エリクサーと賢者の石

どう考えたって、話が合うはずがない。(byカミーリア)

 私の人生、順風満帆すぎ。


 そんな風に思っていたからかな。


 足元をすくわれたのは。




 私には学院を卒業してから結婚する予定の婚約者がいた。


 人当たりが良くて家柄もよくて、なんと言っても見目が良いと三拍子揃った人だった。


 だからモテた。


 私は婚約者だから多少は不満にも思ったけど、なんていうのかな、近づいてくる子たちよりあの人の将来、隣にいるのは私だって優越感の方が勝っていたの。




 だから多少の嫉妬で済んだのよ。


 婚約者のいる異性に近づくのはマナー違反だけど、見逃してあげていたのに。




 なのに、学院の卒業間近のある日の晩餐で、私の皿のスープには毒が入っていた。


 それもとびきり厄介な石化の毒が。




 徐々に身体が動かなくなっていく恐怖。


 周囲の家族や使用人たちが慌てる姿が目に、耳に残っている。


 結局、完全に石になることになっちゃって、その後がどうなったのかは分からないけれど。




 そのときはまだ、自分の人生に起きたちょっとしたアクシデントだと思っていたのかなあ。




 * * *




 目覚めたのはそれから五年ほどの歳月を経た後だった。


 石化が解けて覚醒した私を、どこか見覚えのある男性が安堵したように微笑んだ。


 そしていささか老け込んだ両親に抱きしめられ、私は人生の階段を踏み違えたことにようやく気づき始めていた。




「さあオルナバスも」




「……えっ」




 知らない男性かと思っていたら、弟のオルナバスだった。


 そんなことってある?


 私、オルナバスに年齢を追い越されていたなんて。




 よく見れば部屋の調度も少し変わっている。


 壁際に立っている使用人に見慣れない者がいる。




 だからすぐに気づいたんだ。


 ああ、私の人生、順風満帆じゃなくなったんだな、ってね。




 * * *




 石化の呪いから解かれたことを知った元婚約者からは祝いの品が届けられた。


 元婚約者……そう、私が石化で眠っている間に別の女と結婚した裏切り者。


 いけしゃあしゃあと第二夫人にどうか、なんて手紙にあったのは背筋が寒くなるほどおぞましいことだったわ。


 第一夫人と第二夫人とでは扱いに雲泥の差がある。


 あの人の隣に常に立てないのなら、そんな結婚に意味なんてない。




 彼と結婚したのは、当時、彼に近づいてきていたファンのひとり。


 もっと気をつけておくべきだったの?


 それとも、気をつけておいたところで、石化していた五年間で婚約を破棄されるのは運命づけられていたの?

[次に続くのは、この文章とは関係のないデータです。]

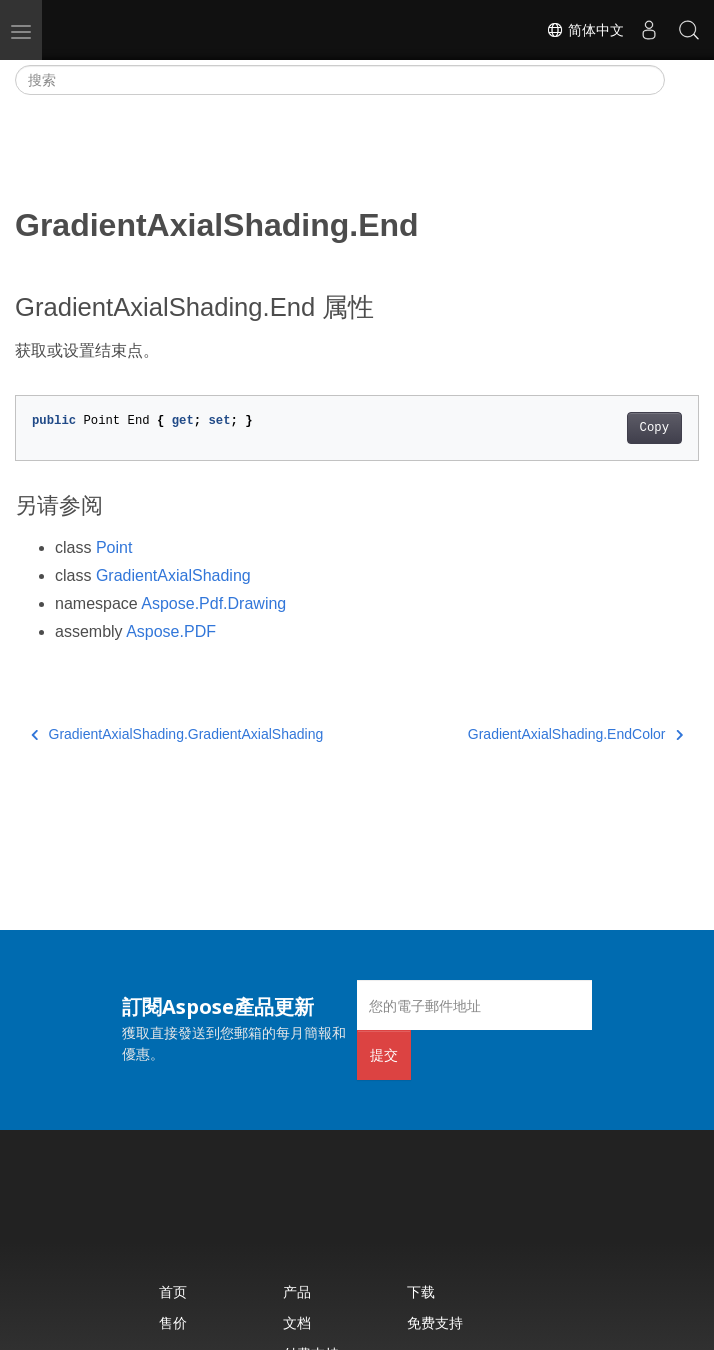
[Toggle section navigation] (682, 80)
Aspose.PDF (171, 631)
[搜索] (340, 80)
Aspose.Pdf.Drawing (213, 603)
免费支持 (435, 1322)
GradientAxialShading (173, 575)
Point (114, 547)
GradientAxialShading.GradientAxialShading (177, 734)
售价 (173, 1322)
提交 (384, 1054)
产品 (297, 1291)
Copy (654, 428)
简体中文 (585, 30)
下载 (421, 1291)
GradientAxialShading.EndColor (575, 734)
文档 (297, 1322)
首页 (173, 1291)
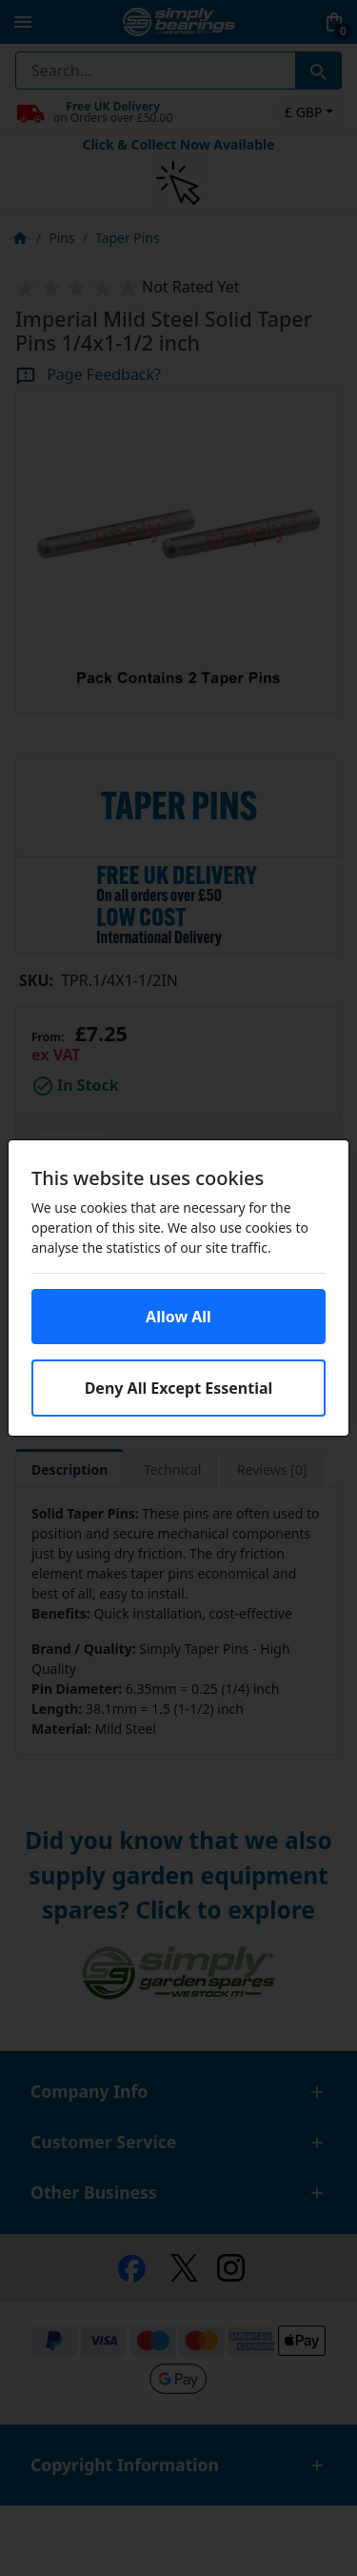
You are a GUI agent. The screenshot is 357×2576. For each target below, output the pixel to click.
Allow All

 婚約者だけじゃない、友人たちも皆、学院を卒業して五年の間に結婚して子供をもうけていた。


 呪いが解けた祝いの品が届き、「またお茶でも」という形式張った定型文が添えられているのを見る度に、彼女たちの現在を知って気が遠のいていく気がしたの。




 結婚して子供がいて、五歳も年上の元同級生。


 どう考えたって、話が合うはずがない。




 絶望的な気分になる。


 この世界でひとりぼっちになったような、孤独感。




 そして今日は私を治した命の恩人に礼を言うことになっている。


 学院を卒業したばかりの少女だそうだ。


 友人になるなら、同じくらいの年頃の方が話が合うかもしれない。




 私はオルナバスからその少女、フーレリアのことを聞いた。


 なんと王太子と婚約者だったにも関わらず、学院の卒業を機に婚約を破棄されたというのだ。




 ああ、仲間がいる。


 人生を踏み外した絶望感を共有できる仲間が。




 でもフーレリアは婚約破棄にも関わらず、迷宮都市でひとり、錬金術師として成功を収めていた。


 どうしてそんなに強いのかしら。




 友人になって、話をしたら分かるだろうか、彼女の強さの秘密が。


 命の恩人に会うのが楽しみになっていた。